§ **Activity**: From the listing below, pull out all lines with "will" in them.

§ **Available data**:
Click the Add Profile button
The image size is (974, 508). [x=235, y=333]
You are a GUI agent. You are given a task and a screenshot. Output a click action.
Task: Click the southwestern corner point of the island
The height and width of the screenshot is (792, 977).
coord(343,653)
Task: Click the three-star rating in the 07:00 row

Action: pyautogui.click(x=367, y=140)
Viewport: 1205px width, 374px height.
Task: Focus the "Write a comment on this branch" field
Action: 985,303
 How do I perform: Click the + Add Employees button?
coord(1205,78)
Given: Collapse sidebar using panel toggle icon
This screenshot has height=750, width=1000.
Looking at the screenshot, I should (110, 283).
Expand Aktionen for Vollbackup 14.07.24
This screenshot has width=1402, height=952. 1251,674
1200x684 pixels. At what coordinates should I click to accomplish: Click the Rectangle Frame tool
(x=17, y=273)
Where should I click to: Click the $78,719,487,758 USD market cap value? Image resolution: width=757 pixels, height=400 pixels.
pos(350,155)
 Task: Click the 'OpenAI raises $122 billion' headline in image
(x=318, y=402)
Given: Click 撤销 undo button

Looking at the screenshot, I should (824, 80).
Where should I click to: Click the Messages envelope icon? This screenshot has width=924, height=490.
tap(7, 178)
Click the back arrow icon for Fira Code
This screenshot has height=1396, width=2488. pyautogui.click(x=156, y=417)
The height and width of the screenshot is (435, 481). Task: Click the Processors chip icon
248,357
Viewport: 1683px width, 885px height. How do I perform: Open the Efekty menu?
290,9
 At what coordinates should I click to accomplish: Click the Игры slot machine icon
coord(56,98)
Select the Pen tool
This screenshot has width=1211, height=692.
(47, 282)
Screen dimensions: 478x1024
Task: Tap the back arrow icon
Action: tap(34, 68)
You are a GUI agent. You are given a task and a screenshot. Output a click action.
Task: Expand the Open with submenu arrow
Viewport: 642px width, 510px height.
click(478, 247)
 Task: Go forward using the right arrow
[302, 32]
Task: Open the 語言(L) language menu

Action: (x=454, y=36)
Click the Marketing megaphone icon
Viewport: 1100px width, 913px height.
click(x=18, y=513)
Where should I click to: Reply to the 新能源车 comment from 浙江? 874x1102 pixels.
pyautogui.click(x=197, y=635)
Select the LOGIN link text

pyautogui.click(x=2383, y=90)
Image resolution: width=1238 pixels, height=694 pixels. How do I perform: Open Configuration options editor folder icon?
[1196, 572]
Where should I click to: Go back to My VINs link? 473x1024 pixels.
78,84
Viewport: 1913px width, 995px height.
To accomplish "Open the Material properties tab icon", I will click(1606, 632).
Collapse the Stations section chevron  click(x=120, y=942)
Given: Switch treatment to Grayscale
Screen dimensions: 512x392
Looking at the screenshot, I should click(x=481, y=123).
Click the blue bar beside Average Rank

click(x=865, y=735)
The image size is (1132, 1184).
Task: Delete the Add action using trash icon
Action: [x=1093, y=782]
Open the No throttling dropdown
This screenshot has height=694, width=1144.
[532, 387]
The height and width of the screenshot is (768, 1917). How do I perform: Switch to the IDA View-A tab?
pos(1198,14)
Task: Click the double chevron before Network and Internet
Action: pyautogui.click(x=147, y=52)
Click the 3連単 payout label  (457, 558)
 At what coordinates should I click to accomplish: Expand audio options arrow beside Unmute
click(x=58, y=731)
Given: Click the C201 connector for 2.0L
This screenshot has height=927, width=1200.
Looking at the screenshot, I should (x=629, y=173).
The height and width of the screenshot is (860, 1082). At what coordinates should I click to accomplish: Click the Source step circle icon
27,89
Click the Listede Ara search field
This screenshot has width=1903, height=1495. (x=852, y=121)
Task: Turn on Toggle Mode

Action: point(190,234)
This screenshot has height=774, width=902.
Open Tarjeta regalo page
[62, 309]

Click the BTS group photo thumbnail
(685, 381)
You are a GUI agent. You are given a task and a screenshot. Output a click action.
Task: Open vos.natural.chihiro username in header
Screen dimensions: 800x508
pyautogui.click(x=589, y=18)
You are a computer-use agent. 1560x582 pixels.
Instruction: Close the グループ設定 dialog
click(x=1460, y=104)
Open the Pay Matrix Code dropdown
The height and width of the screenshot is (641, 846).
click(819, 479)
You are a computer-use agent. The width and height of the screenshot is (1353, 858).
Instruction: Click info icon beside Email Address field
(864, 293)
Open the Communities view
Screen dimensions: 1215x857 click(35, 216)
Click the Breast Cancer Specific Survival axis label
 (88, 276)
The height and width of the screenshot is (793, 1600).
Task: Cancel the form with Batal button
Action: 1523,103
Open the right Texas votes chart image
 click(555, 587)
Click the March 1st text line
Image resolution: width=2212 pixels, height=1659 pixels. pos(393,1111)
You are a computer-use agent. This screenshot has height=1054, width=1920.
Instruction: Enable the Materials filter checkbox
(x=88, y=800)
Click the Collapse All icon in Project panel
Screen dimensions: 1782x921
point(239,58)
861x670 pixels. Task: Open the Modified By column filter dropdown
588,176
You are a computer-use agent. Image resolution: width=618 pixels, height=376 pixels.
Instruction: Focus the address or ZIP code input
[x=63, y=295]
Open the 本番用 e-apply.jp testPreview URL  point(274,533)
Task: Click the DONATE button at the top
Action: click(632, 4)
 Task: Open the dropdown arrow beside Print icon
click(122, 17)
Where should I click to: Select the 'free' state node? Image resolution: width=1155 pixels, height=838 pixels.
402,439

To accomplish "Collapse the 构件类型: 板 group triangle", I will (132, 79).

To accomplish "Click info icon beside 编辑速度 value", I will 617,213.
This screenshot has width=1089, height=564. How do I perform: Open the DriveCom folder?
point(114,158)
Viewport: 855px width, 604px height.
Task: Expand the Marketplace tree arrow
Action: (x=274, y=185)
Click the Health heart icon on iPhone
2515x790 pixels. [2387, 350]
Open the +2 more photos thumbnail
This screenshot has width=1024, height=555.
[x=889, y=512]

§ **Reply**:
To accomplish "Open the Material properties tab icon", I will click(1606, 632).
To accomplish "Collapse the 构件类型: 板 group triangle", I will (132, 79).
To accomplish "Click info icon beside 编辑速度 value", I will 617,213.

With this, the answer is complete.